B. Daily physical inter-activity
Much press is being given at the moment to the Langley school ban on "hands on play."
http://www.cbc.ca/news/canada/british-columbia/playground-touching-ban-defended-by-school-principal-1.2415409children playing contact games on the playground.

As with all media 'stories,' there is no doubt much that contextualizes this "ban" and that is not mentioned in the story that 'sells.' Still, we can see how this story somehow touches on a concern that children be allowed the opportunities, while others seem to be denying them, to engage with one another in demonstrably physical inter-actions. (I hyphenate the word 'inter-action' to bring attention to the fact that increasingly in this "interaction age" in which we are said to live, such interaction is increasingly assumed to be of a digitally-mediated kind.)

Have a look at the attached articles by:
a. Milne (2007) on "Entering the Interaction Age."
b. Stephen Ristau (2011) on "People do need people: Social interaction boost brain health in older age."
c. Also, there is a very short piece which I wrote on "Daily Physical Interactivity" and which might prompt some thoughts of your own regarding the "inter-active" potentials within your own active living preferences.

C. Mindfulness and Thoughtfulness in and through physical activity
Our preferences for physical activity and for those forms that have differing degrees and kinds of inter-activity seem very much determined by 'life course' considerations. There are the social determinants of health, on the one hand, and the exercise of individual activity choices, on the other; yet the particular conjunctions of the social determinants and individual choices seem very much conditioned by age and maturational factors.

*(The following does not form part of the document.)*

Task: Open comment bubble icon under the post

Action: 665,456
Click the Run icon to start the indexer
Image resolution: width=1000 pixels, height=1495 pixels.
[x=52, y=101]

I've attached two pieces I wrote a couple of years ago which present such a 'life course' view of physical fitness. Consider your own life course patterns of choice in relation to physical activity and active living.

Smith (2011) "Balls, barbells and sock poi: The continuum of keeping fit"
Smith (2011b) "Fitness in flow motion: A continuum of curriculum possibilities"

Again, do not be swamped by these readings. I will refer to them when next we meet in terms of the themes, issues, questions and concerns they raise in relation to looking more programatically at how we can best educate, promote and care for health and wellness.

We will also consider, in our last "social determinants" seminar, the rather challenging sections of the Raphael text on "social exclusion" and "public policy." Please peruse the chapters of the text in Parts 5 and 6.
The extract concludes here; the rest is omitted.